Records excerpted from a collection

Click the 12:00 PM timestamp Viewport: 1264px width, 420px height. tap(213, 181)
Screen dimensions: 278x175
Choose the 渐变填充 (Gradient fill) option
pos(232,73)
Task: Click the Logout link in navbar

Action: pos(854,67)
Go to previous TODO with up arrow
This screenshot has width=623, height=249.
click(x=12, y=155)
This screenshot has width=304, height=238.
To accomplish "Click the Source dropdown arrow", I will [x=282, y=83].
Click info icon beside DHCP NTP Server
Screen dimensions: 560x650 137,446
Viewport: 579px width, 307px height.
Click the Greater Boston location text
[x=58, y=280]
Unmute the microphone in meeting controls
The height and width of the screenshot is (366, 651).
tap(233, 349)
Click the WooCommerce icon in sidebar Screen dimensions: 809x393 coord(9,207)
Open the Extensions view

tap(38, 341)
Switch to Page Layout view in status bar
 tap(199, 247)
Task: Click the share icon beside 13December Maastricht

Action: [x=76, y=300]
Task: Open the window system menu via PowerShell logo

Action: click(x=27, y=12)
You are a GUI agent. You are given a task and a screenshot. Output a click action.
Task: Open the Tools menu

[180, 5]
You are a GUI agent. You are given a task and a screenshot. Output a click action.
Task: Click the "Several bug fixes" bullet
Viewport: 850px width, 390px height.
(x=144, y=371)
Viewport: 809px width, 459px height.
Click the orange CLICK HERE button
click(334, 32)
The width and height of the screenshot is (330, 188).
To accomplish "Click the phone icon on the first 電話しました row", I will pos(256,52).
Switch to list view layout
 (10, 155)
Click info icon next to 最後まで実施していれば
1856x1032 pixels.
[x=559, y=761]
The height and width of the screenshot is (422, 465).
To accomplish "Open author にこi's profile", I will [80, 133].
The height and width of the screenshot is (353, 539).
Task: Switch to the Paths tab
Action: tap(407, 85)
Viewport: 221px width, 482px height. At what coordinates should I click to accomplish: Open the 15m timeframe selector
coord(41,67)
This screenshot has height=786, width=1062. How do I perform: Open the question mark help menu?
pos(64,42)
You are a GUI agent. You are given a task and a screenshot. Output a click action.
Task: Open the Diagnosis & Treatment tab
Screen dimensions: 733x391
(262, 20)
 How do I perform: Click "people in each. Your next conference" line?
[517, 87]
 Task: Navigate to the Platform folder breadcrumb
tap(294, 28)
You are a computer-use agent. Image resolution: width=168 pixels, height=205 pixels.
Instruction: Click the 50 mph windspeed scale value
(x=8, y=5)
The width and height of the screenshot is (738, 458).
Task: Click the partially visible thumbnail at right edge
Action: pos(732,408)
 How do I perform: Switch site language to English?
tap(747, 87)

**THE TASK:**
Nothing should be returned except the lines from the first line of the data above through the line with "The height and width of the screenshot is (422, 465).", each one exact.

**TASK RESPONSE:**
Click the 12:00 PM timestamp Viewport: 1264px width, 420px height. tap(213, 181)
Screen dimensions: 278x175
Choose the 渐变填充 (Gradient fill) option
pos(232,73)
Task: Click the Logout link in navbar

Action: pos(854,67)
Go to previous TODO with up arrow
This screenshot has width=623, height=249.
click(x=12, y=155)
This screenshot has width=304, height=238.
To accomplish "Click the Source dropdown arrow", I will [x=282, y=83].
Click info icon beside DHCP NTP Server
Screen dimensions: 560x650 137,446
Viewport: 579px width, 307px height.
Click the Greater Boston location text
[x=58, y=280]
Unmute the microphone in meeting controls
The height and width of the screenshot is (366, 651).
tap(233, 349)
Click the WooCommerce icon in sidebar Screen dimensions: 809x393 coord(9,207)
Open the Extensions view

tap(38, 341)
Switch to Page Layout view in status bar
 tap(199, 247)
Task: Click the share icon beside 13December Maastricht

Action: [x=76, y=300]
Task: Open the window system menu via PowerShell logo

Action: click(x=27, y=12)
You are a GUI agent. You are given a task and a screenshot. Output a click action.
Task: Open the Tools menu

[180, 5]
You are a GUI agent. You are given a task and a screenshot. Output a click action.
Task: Click the "Several bug fixes" bullet
Viewport: 850px width, 390px height.
(x=144, y=371)
Viewport: 809px width, 459px height.
Click the orange CLICK HERE button
click(334, 32)
The width and height of the screenshot is (330, 188).
To accomplish "Click the phone icon on the first 電話しました row", I will pos(256,52).
Switch to list view layout
 (10, 155)
Click info icon next to 最後まで実施していれば
1856x1032 pixels.
[x=559, y=761]
The height and width of the screenshot is (422, 465).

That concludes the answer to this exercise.